Le recours à un tel vocabulaire est-il acceptable dans la bouche d’un démocrate ?
Peut-on évoquer le concept de décivilisation sans être accusé de se ranger aux arguments de l’extrême droite ?

En effet, les risques de simplification est d’amalgame sont grands.
Que Madame Le Pen se soit aussitôt félicitée que le Président rejoigne sa théorie sur « l’ensauvagement » de la société est, de ce point de vue, significatif. Notons au passage que le premier à avoir utilisé le terme de « sauvageons » n’est autre que l’ancien ministre de l’Intérieur du gouvernement Jospin, Jean-Pierre Chevènement, qui a ainsi inspiré la famille Le Pen.
Il y a pire encore : un certain Renaud Camus, mentor d’une partie de l’extrême droite, antisémite notoire, inventeur du grand remplacement cher à Zemmour, à publié en 2011 un livre carrément intitulé… « Décivilisation » !
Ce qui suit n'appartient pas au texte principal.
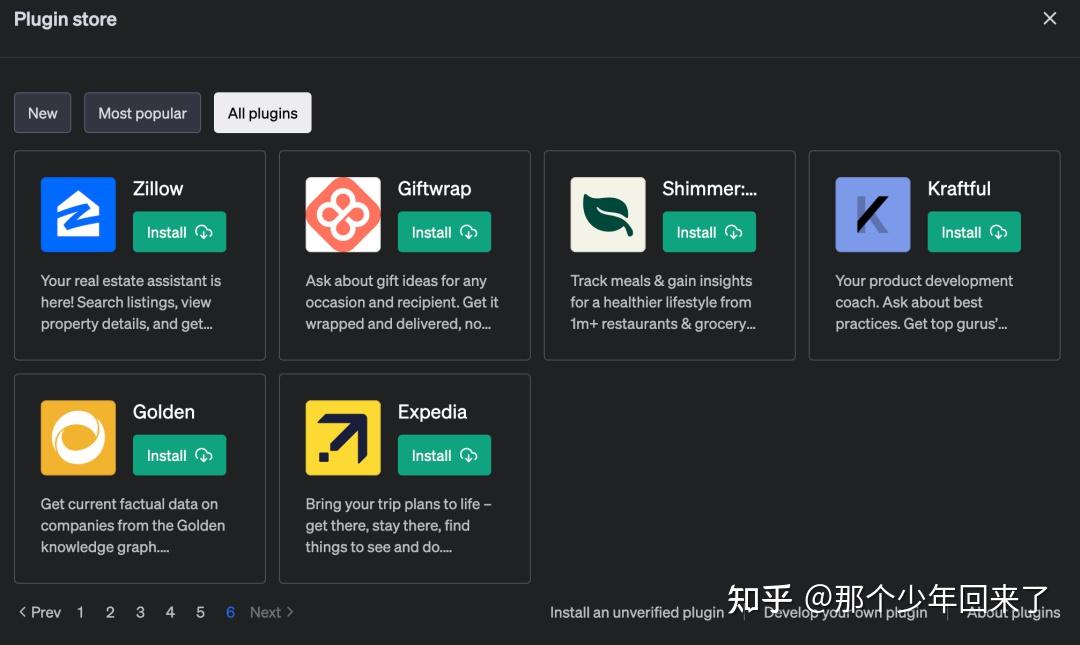Click the Expedia plugin logo icon
Viewport: 1080px width, 645px height.
coord(343,437)
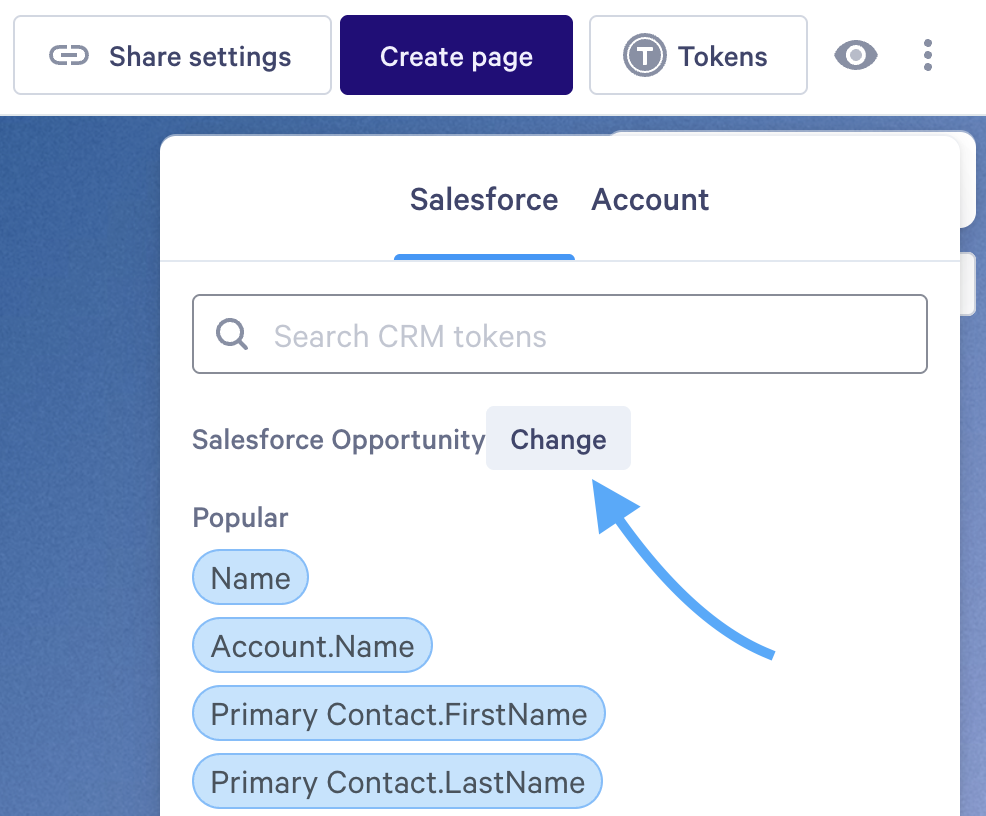986x816 pixels.
Task: Toggle the eye preview icon
Action: coord(856,56)
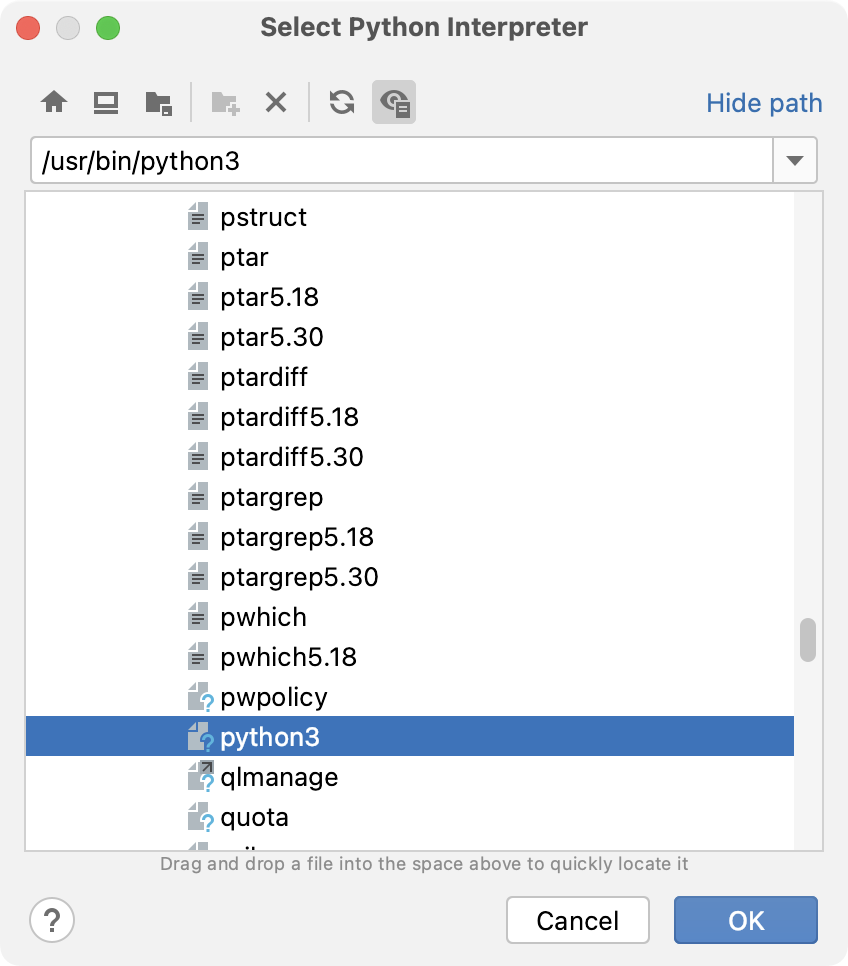This screenshot has height=966, width=848.
Task: Select ptardiff in the file list
Action: 262,377
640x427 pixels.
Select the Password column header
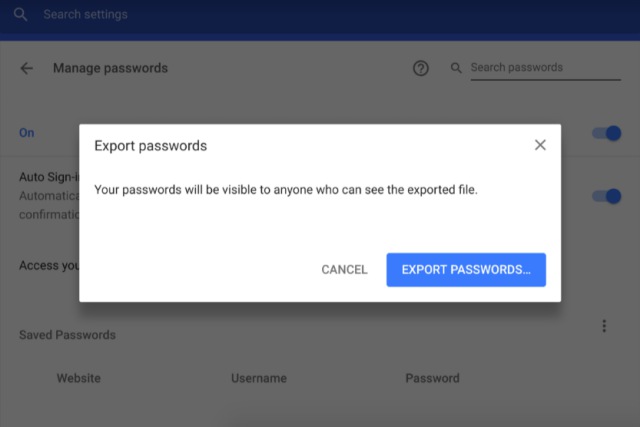point(432,378)
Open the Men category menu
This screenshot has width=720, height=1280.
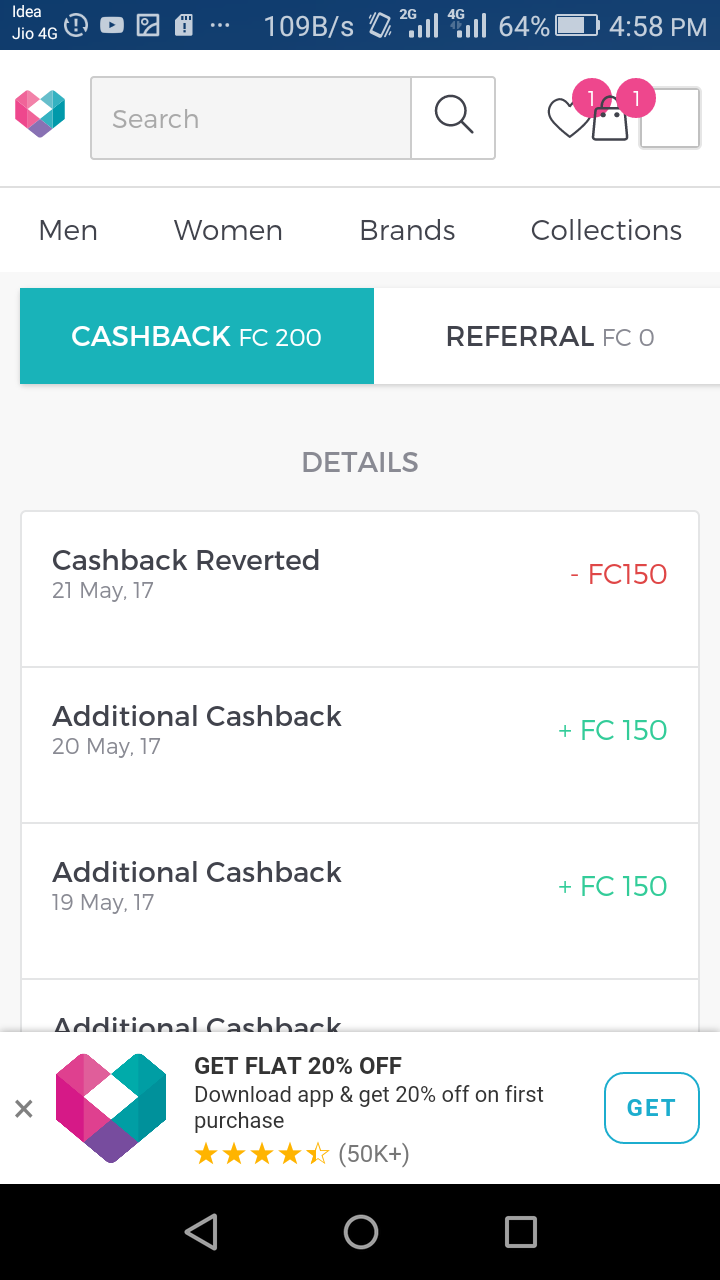coord(68,230)
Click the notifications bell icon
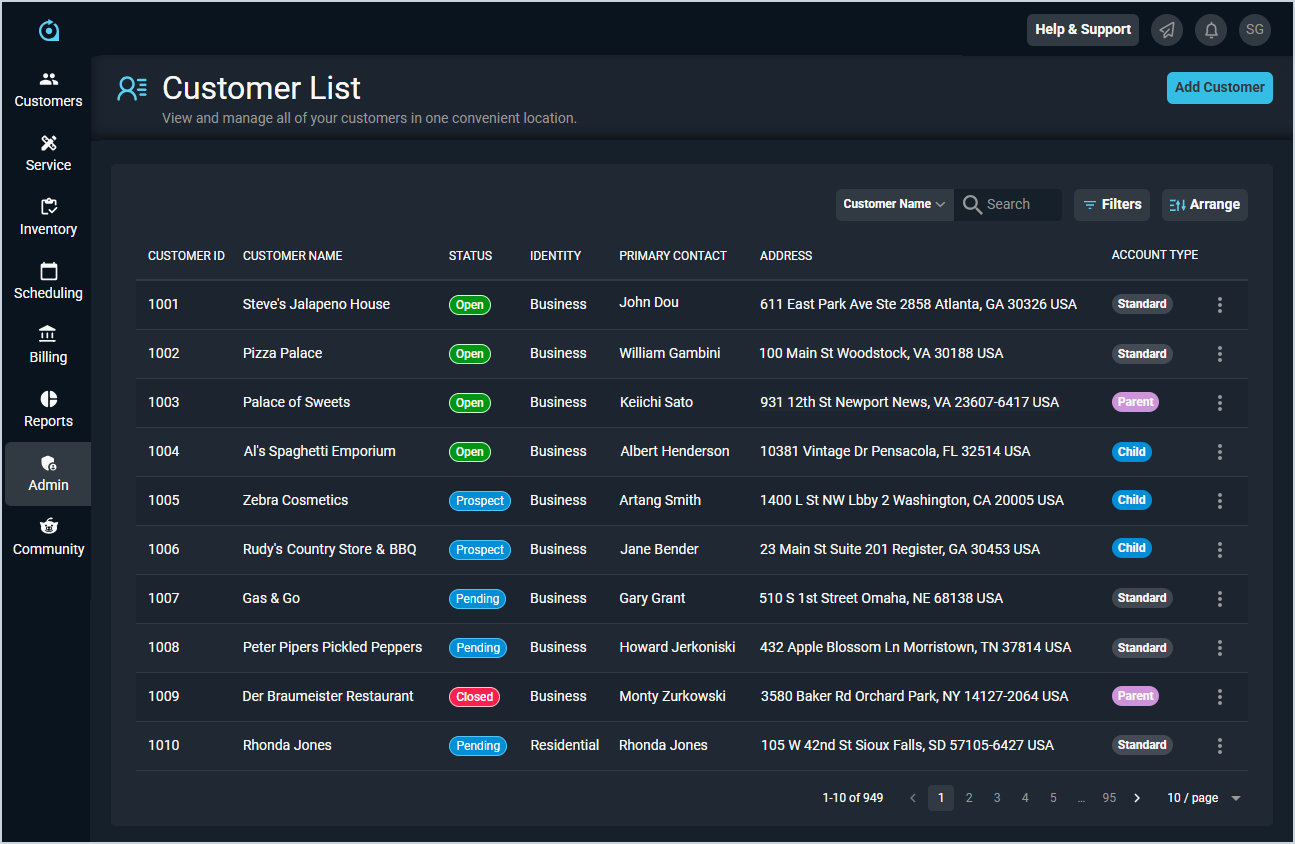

Alors, prononcer ce mot sans être accusé de collusion avec l’extrême droite, est-ce possible ?
La réponse est oui, évidemment, à condition de s’en tenir à une définition précise de la civilisation en tant que processus, d’établir un constat le plus clair possible des signes d’affaissement des institutions, et bien sûr, d’expurger l’ensemble de toute considération raciste.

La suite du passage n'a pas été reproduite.